English Court decides it has no jurisdiction to make a Norwich Pharmacal Order over foreign party

United KingdomUnited Arab Emirates

This article was produced by Nabarro LLP, which joined CMS on 1 May 2017.

Summary and implications

A Norwich Pharmacal order is an order whereby the English court can order a party which is not party to the main litigation, but which has innocently been caught up in wrongdoing, to disclose documents or information which may be evidence of the wrongdoing itself. This order was developed out of a House of Lords decision in 1974 in Norwich Pharmacal v Customs & Excise Commissioners. Such orders are frequently made in patent infringement cases as well as defamation and fraud.

In the recent case of AB Bank Limited, Off-Shore Banking Unit v Abu Dhabi Commercial Bank PJSC (ADCB Dubai), a case concerning the fraud of $20m, Mr Justice Teare decided that the court did not have jurisdiction to make a Norwich Pharmacal order against ADCB Dubai, and reversed an earlier order made in a without-notice hearing by Mr Justice Cooke. The background to the case involved a sharia-compliant agency agreement (a Wakala) for the lending of money into the Bangladeshi market. The arguments centred on whether or not the jurisdictional gateways against ADBC Dubai had been satisfied.

The alleged fraud had no connection with England except that:

  1. the provisions of the amended Wakala agreement provide for English law and jurisdiction;
  2. that the amendment was negotiated and executed in England; and
  3. that the amendment is said by the claimant to be a continuation of the fraud.

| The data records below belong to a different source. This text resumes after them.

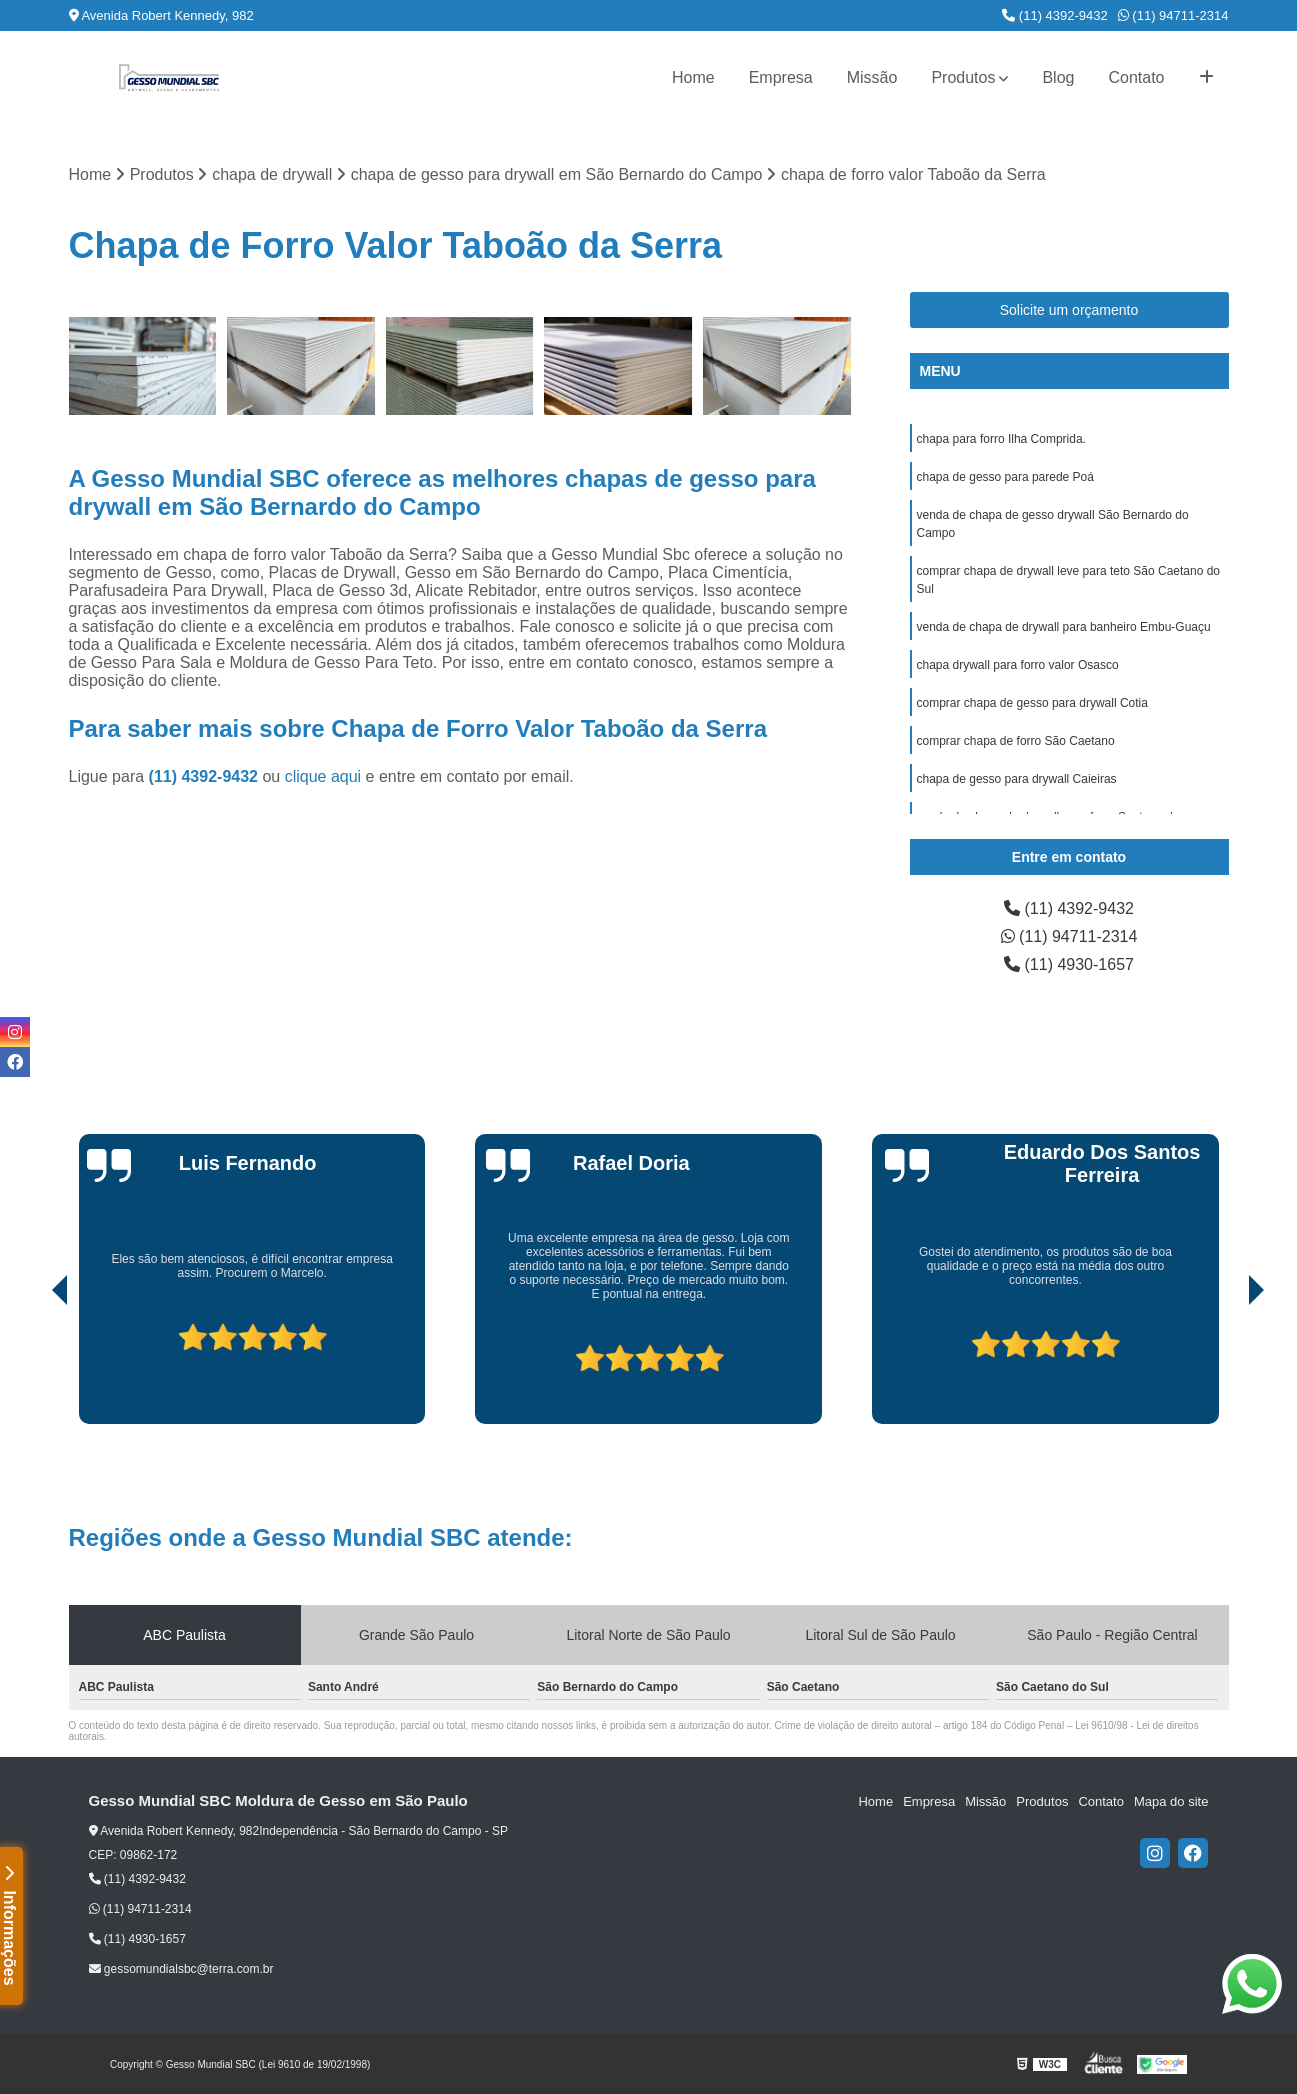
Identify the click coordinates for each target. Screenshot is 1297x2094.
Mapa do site (1171, 1801)
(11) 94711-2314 (1173, 15)
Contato (1136, 77)
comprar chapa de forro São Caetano (1016, 741)
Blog (1058, 77)
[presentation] (32, 1367)
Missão (872, 77)
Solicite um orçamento (1069, 310)
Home (693, 77)
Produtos (963, 77)
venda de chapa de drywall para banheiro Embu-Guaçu (1064, 627)
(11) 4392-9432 (1055, 15)
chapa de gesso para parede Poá (1005, 477)
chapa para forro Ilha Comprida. (1001, 439)
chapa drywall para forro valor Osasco (1018, 665)
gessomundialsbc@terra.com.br (181, 1969)
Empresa (781, 77)
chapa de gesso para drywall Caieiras (1017, 779)
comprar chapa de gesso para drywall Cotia (1032, 703)
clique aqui (323, 776)
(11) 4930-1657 (1069, 964)
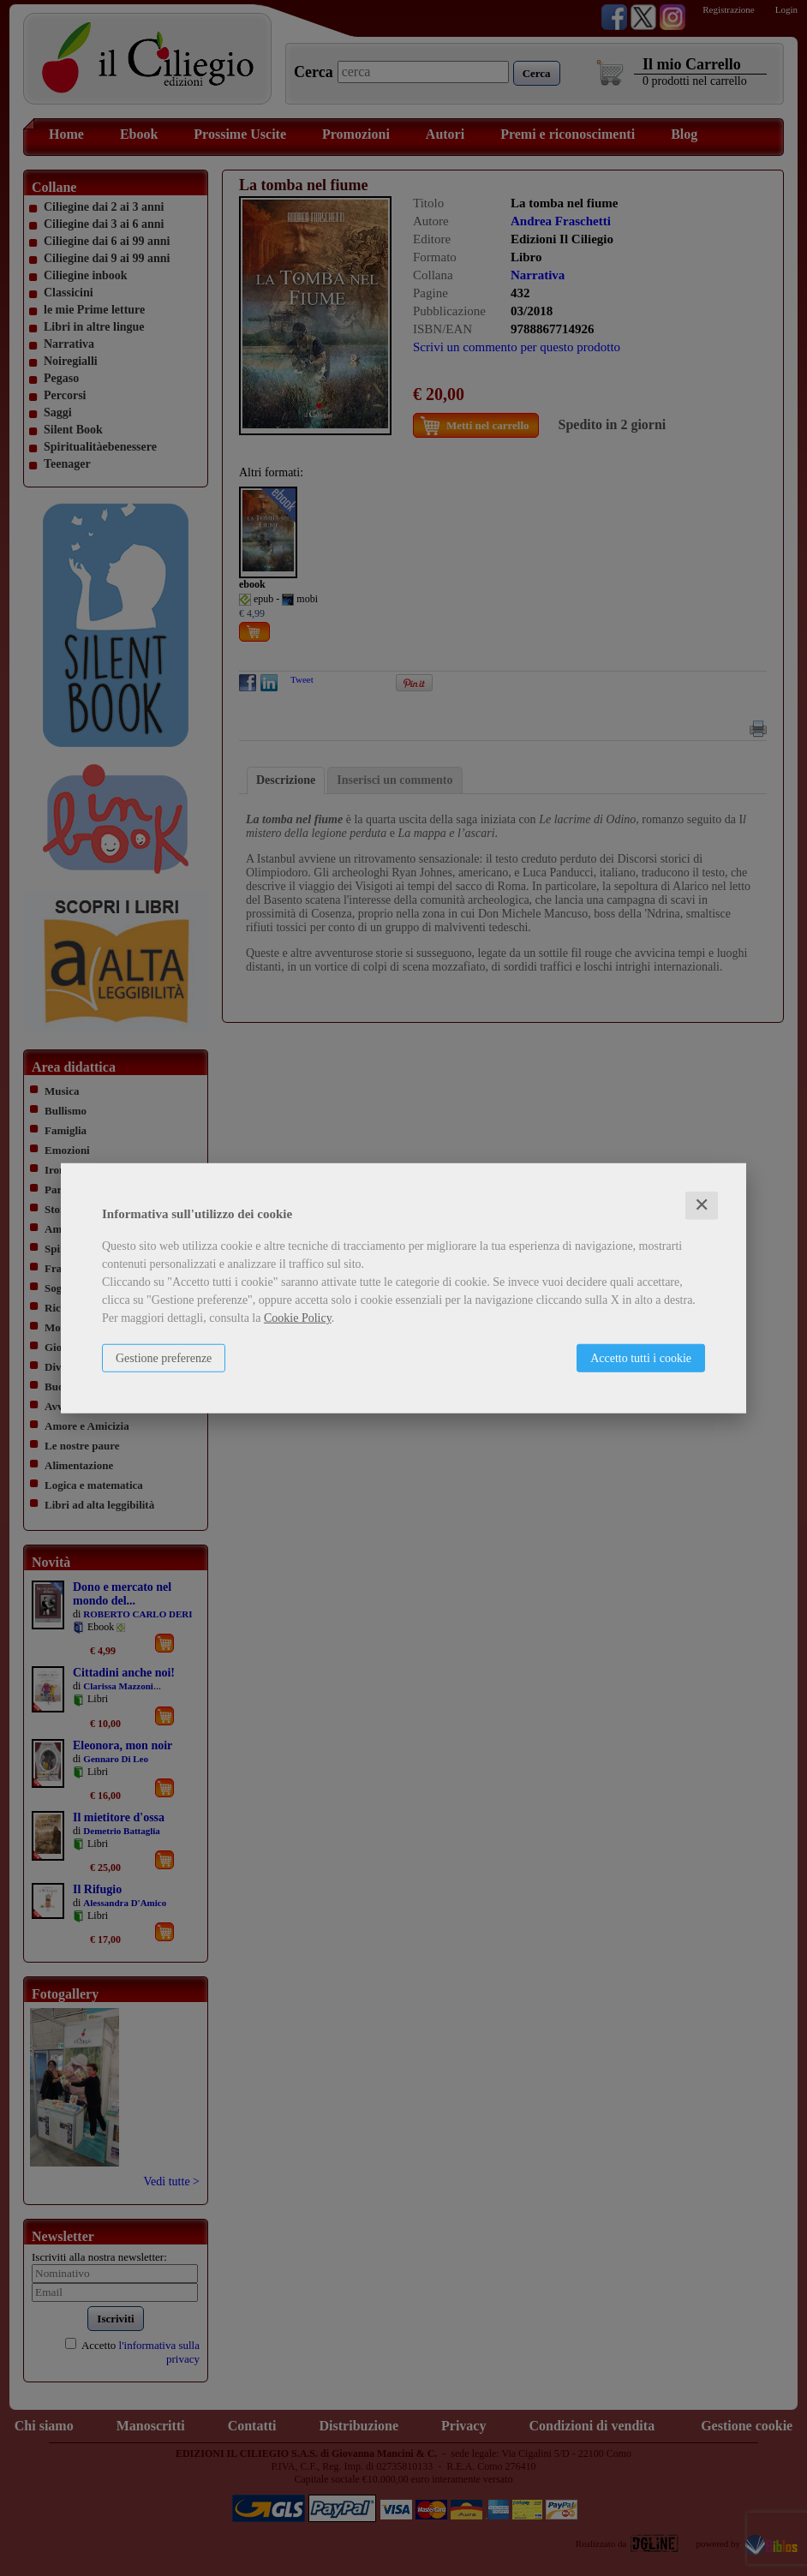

An order permitting service out of the jurisdiction of a claim form may only be made if the claim can be brought within one of the jurisdictional gateways set out in the Practice Direction to CPR Part 6. Three gateways were relied on:

  1. interim remedy;
  2. injunction ordering act within the jurisdiction; and
  3. necessary and proper party.

The significance of this judgment is that the judge decided that if the party against whom a Norwich Pharmacal order is sought is outside the jurisdiction of England and Wales, the claim form against it will never get through these jurisdictional gateways and in particular the judge decided that for the purpose of the first gateway, interim relief must be interim between the claimant and the defendant to the principal action. Therefore, an application for a Norwich Pharmacal order is not interim relief as there will be no further proceedings, and it is not interim in that sense but is final.

It follows that Norwich Pharmacal orders will never be available against foreign parties. In practice, instead, one would need to apply to the local foreign court for assistance in obtaining evidence, assuming a remedy is available, perhaps through a request for international assistance. This can be a very lengthy process and we have written an article here about that.